MySpace Teams with Fox To Find TV Talent
by
on July 26, 2007,
MySpace recently announced that it will be teaming up with the FOX television network and the Producers Guild of America to find television pilots. The “Storyteller Challenge,” beginning September 4, will be a contest in which MySpace will ask for 5-to 7-minute television pilots to be submitted and voted on by the other users of the site. Two winners will then be chosen and rewarded with a $25,000 prize, as well as the possibility of a development deal with FOX.
“Producing will always be a difficult and competitive job, but I’m proud that our Storyteller Challenge will give unique new voices the chance to find their audience,” said PGA chief Marshall Herskovitz. “You never know where the next great storyteller will come from.”
The concept behind the new contest is very similar to an unsuccessful show, aired by Fox, known as “On the Lot.” The reality television show was created in the hope of finding a theatrical director (with criticism from judges similar to American Idol), but it failed with low ratings. According to Variety, “News Corp. hopes the contest will be better suited to online medium than an hourlong primetime show.”
TechCrunch has said that this is MySpace's effort to replicate the success of it's own short form webisode, “Prom Queen”, which delivered over 15 million streams during its first season. It could also be an attempt to compete with Sony’s Crackle. paidContent believes that it might be a way to stand apart from Facebook. The Social Web notes that “it’s clear that in the perceived battle between MySpace and Facebook, the former is keen to further position itself as a destination for original content — and community built around that content — rather than a platform purely designed for communication.”
Other recent efforts by MySpace, to maintain its status as the most used social network, include its recently launched MySpace TV as well as its certain involvement in the deal between its parent company, News Corp., and NBC.

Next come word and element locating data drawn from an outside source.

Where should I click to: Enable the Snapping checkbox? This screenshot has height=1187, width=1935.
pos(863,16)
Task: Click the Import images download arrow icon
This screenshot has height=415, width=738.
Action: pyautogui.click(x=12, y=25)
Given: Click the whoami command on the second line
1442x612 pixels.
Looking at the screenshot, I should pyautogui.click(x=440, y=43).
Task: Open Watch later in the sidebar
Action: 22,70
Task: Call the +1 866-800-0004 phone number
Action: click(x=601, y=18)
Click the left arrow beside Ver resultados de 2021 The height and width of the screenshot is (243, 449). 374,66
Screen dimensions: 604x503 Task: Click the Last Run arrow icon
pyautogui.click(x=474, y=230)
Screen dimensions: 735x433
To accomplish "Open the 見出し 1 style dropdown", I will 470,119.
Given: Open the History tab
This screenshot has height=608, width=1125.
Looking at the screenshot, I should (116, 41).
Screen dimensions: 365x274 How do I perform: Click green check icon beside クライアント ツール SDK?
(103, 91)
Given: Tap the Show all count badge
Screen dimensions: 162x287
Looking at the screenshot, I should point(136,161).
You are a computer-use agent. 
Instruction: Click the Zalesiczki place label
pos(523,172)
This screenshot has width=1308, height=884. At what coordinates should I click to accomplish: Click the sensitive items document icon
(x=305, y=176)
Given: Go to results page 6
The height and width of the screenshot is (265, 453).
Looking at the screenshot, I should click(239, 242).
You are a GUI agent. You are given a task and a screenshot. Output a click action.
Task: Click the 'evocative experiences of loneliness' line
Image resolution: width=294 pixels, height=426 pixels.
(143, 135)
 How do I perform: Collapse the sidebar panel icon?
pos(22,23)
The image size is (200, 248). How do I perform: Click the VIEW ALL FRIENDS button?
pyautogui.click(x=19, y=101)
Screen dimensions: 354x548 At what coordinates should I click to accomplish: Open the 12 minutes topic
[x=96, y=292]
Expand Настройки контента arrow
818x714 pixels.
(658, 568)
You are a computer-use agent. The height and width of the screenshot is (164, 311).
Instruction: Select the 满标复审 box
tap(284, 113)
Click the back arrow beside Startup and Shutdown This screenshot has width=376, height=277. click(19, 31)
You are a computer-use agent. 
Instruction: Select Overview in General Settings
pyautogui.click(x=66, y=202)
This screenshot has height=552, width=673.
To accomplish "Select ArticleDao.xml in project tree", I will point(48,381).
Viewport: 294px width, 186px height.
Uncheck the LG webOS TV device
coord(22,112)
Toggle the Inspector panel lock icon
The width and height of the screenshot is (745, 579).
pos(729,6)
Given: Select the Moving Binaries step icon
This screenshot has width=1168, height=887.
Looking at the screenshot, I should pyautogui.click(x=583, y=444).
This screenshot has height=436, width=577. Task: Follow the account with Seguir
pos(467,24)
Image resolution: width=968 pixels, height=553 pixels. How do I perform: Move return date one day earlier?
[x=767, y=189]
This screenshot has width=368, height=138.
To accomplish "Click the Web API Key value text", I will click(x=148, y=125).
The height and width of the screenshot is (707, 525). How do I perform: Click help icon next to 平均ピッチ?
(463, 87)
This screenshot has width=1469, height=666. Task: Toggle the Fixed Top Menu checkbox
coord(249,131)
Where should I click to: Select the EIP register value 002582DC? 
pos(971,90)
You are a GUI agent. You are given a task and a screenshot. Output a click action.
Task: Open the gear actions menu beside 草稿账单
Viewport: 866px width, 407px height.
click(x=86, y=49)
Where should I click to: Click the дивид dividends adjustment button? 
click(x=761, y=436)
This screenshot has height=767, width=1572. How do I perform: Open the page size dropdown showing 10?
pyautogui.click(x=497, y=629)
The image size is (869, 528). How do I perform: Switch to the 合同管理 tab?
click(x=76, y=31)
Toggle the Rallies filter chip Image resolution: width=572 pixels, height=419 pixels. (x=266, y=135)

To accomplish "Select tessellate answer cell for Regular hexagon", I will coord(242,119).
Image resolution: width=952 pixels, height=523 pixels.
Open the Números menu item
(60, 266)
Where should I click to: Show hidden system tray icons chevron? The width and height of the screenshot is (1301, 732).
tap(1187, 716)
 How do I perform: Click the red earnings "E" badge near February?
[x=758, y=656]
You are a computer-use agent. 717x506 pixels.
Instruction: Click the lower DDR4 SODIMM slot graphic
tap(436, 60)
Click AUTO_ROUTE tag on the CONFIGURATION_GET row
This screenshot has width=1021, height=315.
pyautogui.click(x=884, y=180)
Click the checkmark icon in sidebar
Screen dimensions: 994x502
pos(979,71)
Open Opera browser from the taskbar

Will this be enough to provide a successful show for FOX though? My concern is whether a move from the web to traditional television will keep a show popular. On the web, users can view a video whenever they are free, and they have the ability to interact and provide their own feedback. In contrast, traditional television will make the video content only available at a certain time and day. After all, not everyone has a DVR yet, to record their favorite programming. It should be more about television networks adopting the new medium, online video, instead of trying to take something created for a new technology and adapting it back to the older, ailing one.
“The truth is, MySpace (and any other popular social network) is a great medium for building audiences for shows, especially online shows where maintaining character profiles and such comes naturally… However, bringing a show out of its web pilot and onto TV is a shaky proposition,” according to NewTeeVee. Internet users love the convenience that the web allows, and a move to TV takes that away.
We will have to wait to see the final results of this initiative, as MySpace will not be announcing the final winners until January 2008. What is your take on this situation? Will you be entering or keeping track of the contest? Do you think it will prove successful or will it be another flop?